Makassar (ANTARA) - Lembaga Antikorupsi Sulawesi Selatan (Laksus) mendesak Jaksa Penuntut Umum (JPU) untuk tidak memberikan sedikit pun ruang toleransi dalam memberikan tuntutan maksimal kepada tiga terdakwa kasus "skincare" yakni Mira Hayati, Agus Salim dan Mustadir Dg Sila.
"Memproduksi 'Skincare' yang membahayakan kesehatan adalah kejahatan kemanusiaan. Karena itu, JPU tidak boleh memberikan ruang toleransi sedikitpun pada terdakwa," kata Direktur LAKSUS Ansar di Makassar, Kamis.
Dia mengatakan, kejahatan kemanusiaan ini tidak boleh ditoleransi, beberapa banyak wajah-wajah perempuan Sulsel terancam rusak parah, karena dengan mengkonsumsi produk-produk perawatan kulit berbahaya tersebut. "Jadi wajar jika JPU didesak memberikan tuntutan maksimal kepada para terdakwa," lanjutnya.
Apalagi diketahui, para terdakwa telah menggunakan zat berbahaya berupa merkuri yang merupakan bahan yang dilarang dalam kosmetik, karena dapat menimbulkan kerusakan serius pada kesehatan konsumen, seperti kanker kulit dan kanker payudara akibat penggunaan jangka panjang.
Produk perawatan kulit bermerkuri ini juga tidak memiliki izin edar dari BPOM, sehingga melanggar Undang-Undang Nomor 8 Tahun 1999 tentang Perlindungan Konsumen dan Undang-Undang Nomor 36 Tahun 2009 tentang Kesehatan.
Ansar mengemukakan, kerugian yang dialami konsumen tidak hanya materiil tetapi juga imateriil, sehingga pelaku usaha harus bertanggung jawab secara hukum.

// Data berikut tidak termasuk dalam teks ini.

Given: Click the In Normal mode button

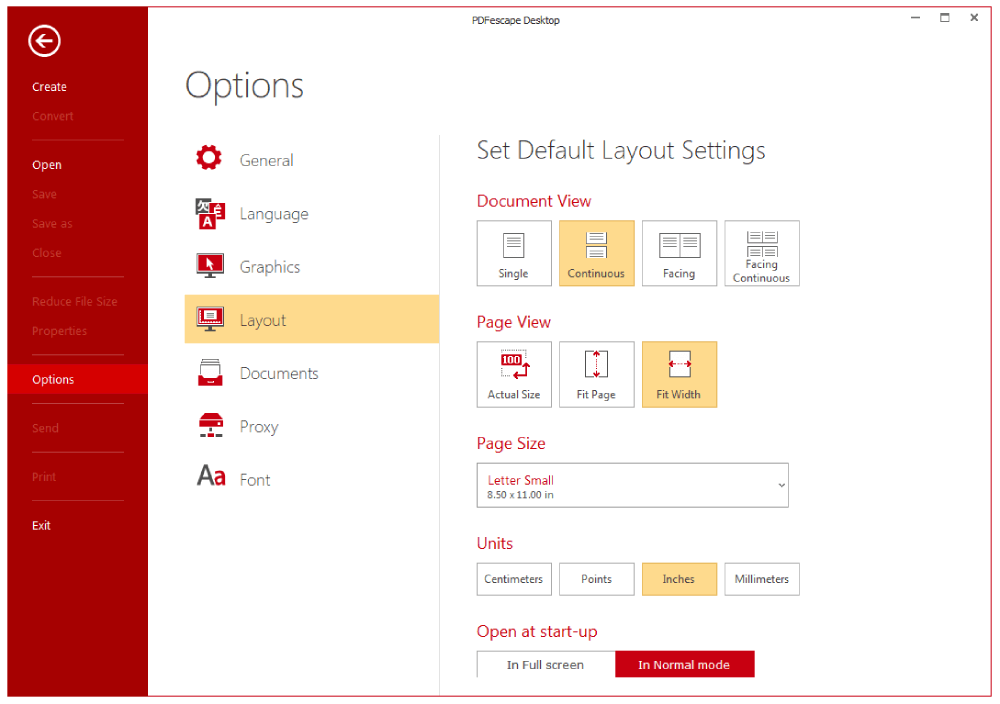Looking at the screenshot, I should (684, 665).
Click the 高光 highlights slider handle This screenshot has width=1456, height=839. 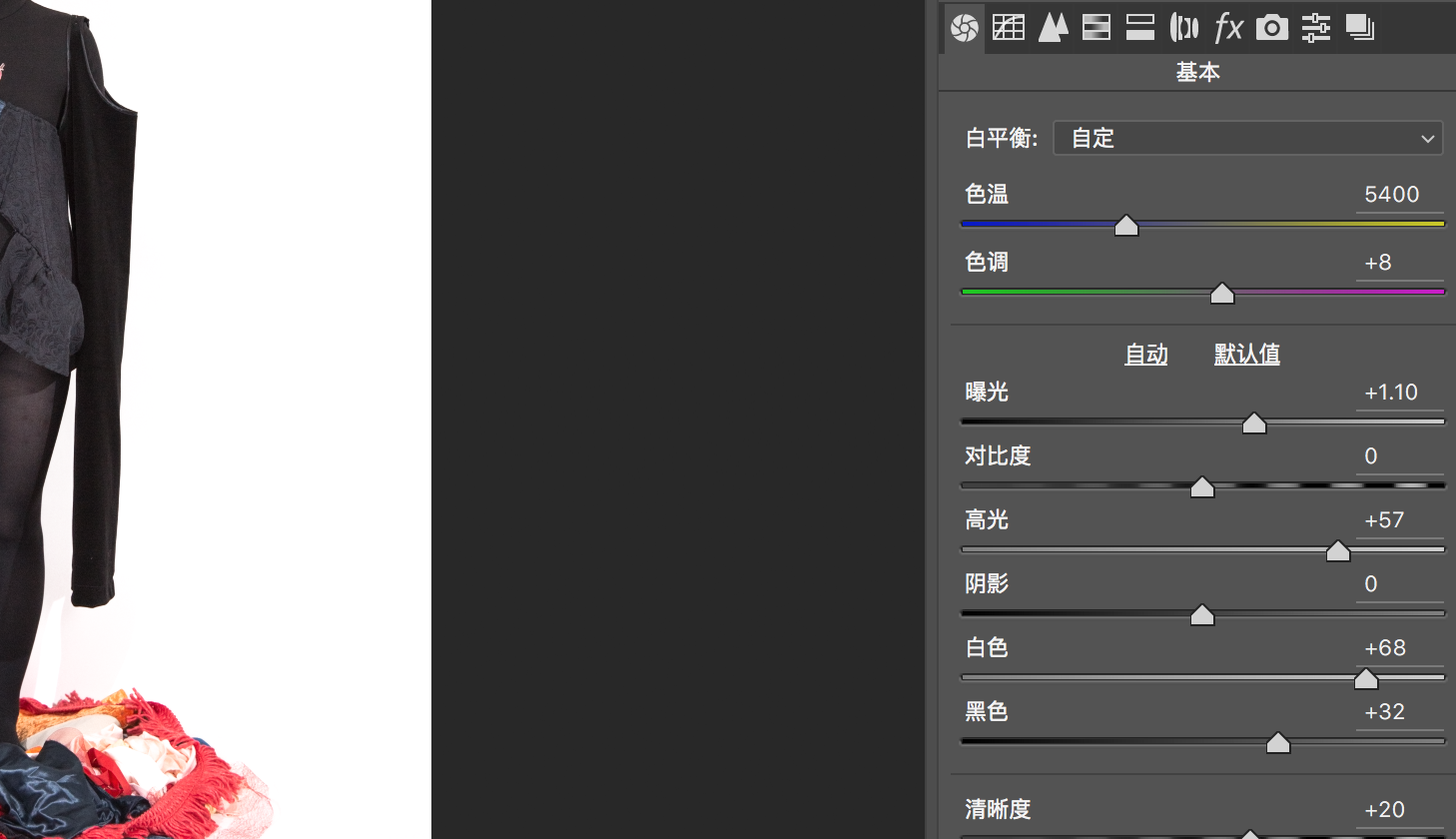click(1338, 551)
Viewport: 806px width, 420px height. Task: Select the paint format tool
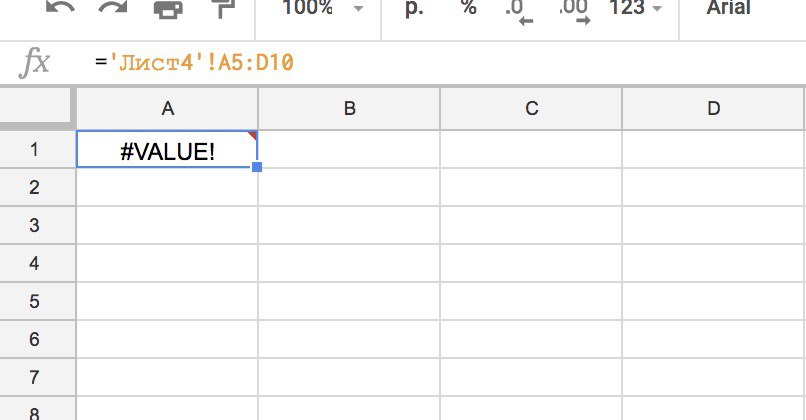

Karena itu, dengan tuntutan yang tidak maksimal dapat dianggap tidak sesuai dengan bahaya yang ditimbulkan, sehingga jaksa harus menuntut hukuman maksimal untuk memberikan efek jera dan melindungi konsumen.
Menurut dia, tuntutan maksimal bertujuan menegakkan keadilan dan perlindungan hukum bagi konsumen serta mencegah peredaran kosmetik berbahaya di masyarakat.
Pihaknya juga sebelumnya telah menyurat ke Jaksa Agung agar persidangan perkara yang menjerat tiga bos perusahaan kosmetik di Makassar ini terkawal dan terpantau khususnya dalam pemberian tuntutan oleh JPU ke depannya.
Tidak hanya BPOM RI, pihaknya juga sudah meminta kepada Jaksa Agung RI agar menurunkan tim untuk memantau persidangan, utamanya nanti dalam pemberian tuntutan oleh JPU di sini.
"Sejak awal kami tegaskan tak akan main-main dalam mengawal serta memantau persidangan kasus ini," ujar Ansar.
Sebelumnya, Humas PN Makassar Sibali, membenarkan informasi pengalihan status terdakwa Kasus skincare Merkuri Mira Hayati yakni tahanan rumah bukan tahanan kota.
"Jadi tahanan rutan dialihkan ke tahanan rumah, itu sebelum Lebaran Idul Fitri 1446 Hijriah. Karena memang pihak keluarga bersama pengacara bermohon untuk pengalihan penahannya. Dan kenapa majelis hakim menerima permohonannya? Hal itu lantaran pertimbangan kemanusiaan," ucap Sibali.
Alasan pertama Mira Hayati kan dalam kondisi fisiknya lemah dan sakit. Dan kedua dia habis melahirkan. Tentunya yang namanya anak bayi itu perlu perawatan dengan ibunya, perlu menyusui dan sebagainya, seperti itulah kondisinya, sehingga diterima proses permohonan pengalihan penahanannya dari tahanan rutan ke tahanan rumah. Pengalihan penahanan tersebut, mengikuti berbagai persyaratan.